Quels sont les défis et les enjeux d’une protection sociale qui pourrait transformer le secteur de l'économie informelle en Afrique ? Ces questions constituent le socle de programme porté par un consortium d'acteurs académiques désireux de contribuer au renforcement de la résilience socio-économique des économies d'Afrique centrale et orientale.

Dans cette interview, Tom De Herdt et Francine Iragi Mukotanyi évoquent les recherches menées entre la Belgique, la République démocratique du Congo, le Rwanda et l’Ouganda visant à accroître la couverture de la protection sociale pour les travailleurs du secteur informel et à soutenir le dialogue social entre toutes les parties prenantes de ce sujet socio-économique majeur.  
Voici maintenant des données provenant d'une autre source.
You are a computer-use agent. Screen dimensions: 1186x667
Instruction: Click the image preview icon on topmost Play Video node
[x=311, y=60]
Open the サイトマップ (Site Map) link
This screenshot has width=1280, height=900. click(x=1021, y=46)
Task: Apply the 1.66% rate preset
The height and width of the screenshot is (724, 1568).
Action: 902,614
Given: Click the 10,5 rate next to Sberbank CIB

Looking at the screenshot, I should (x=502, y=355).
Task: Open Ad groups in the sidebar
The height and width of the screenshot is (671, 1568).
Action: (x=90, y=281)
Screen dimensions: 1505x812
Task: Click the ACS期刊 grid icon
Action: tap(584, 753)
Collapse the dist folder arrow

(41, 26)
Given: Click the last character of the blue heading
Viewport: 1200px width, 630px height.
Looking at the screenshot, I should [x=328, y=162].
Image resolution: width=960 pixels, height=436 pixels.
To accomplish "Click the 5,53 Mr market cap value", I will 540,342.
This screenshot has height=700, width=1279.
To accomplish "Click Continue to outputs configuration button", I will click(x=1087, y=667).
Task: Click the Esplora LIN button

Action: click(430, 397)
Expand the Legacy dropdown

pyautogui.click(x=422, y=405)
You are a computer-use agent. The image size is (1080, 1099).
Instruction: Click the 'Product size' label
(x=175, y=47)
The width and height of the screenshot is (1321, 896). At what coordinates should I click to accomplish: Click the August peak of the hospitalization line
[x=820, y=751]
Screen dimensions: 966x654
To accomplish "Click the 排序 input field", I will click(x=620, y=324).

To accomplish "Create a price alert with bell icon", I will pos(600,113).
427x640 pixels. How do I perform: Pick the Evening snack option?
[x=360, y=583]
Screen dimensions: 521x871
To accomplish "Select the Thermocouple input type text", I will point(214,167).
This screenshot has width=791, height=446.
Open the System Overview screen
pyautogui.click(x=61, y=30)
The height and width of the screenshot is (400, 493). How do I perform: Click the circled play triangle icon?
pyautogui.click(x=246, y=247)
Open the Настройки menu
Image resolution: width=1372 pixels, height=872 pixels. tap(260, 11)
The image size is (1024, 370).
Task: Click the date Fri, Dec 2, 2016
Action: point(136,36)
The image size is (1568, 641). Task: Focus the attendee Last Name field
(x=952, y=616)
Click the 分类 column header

Les deux chercheurs soulignent également l’intérêt des collaborations scientifiques internationales permettant de tirer parti des expertises mais aussi des expériences sociales, économiques et politiques à valoriser dans les trois pays cibles. Dans une perspective sociale et politique, ils envisagent la finalité de leur travail comme un levier de changement pouvant stimuler les autorités politiques à prendre leur responsabilité sur les questions du travail en économie informelle.    

Pouvez-vous nous dire en quoi consiste le Projet « Social Protection, Inequality & Inclusive Growth » ?

Tom De Herdt : SPRING est un consortium de chercheurs intéressés par les possibilités de renforcement de la résilience socio-économique des économies d'Afrique centrale. Partant des études de cas dans cette région, le travail vise à s'inscrire dans des recherches et des débats politiques plus larges sur la protection sociale et la croissance inclusive.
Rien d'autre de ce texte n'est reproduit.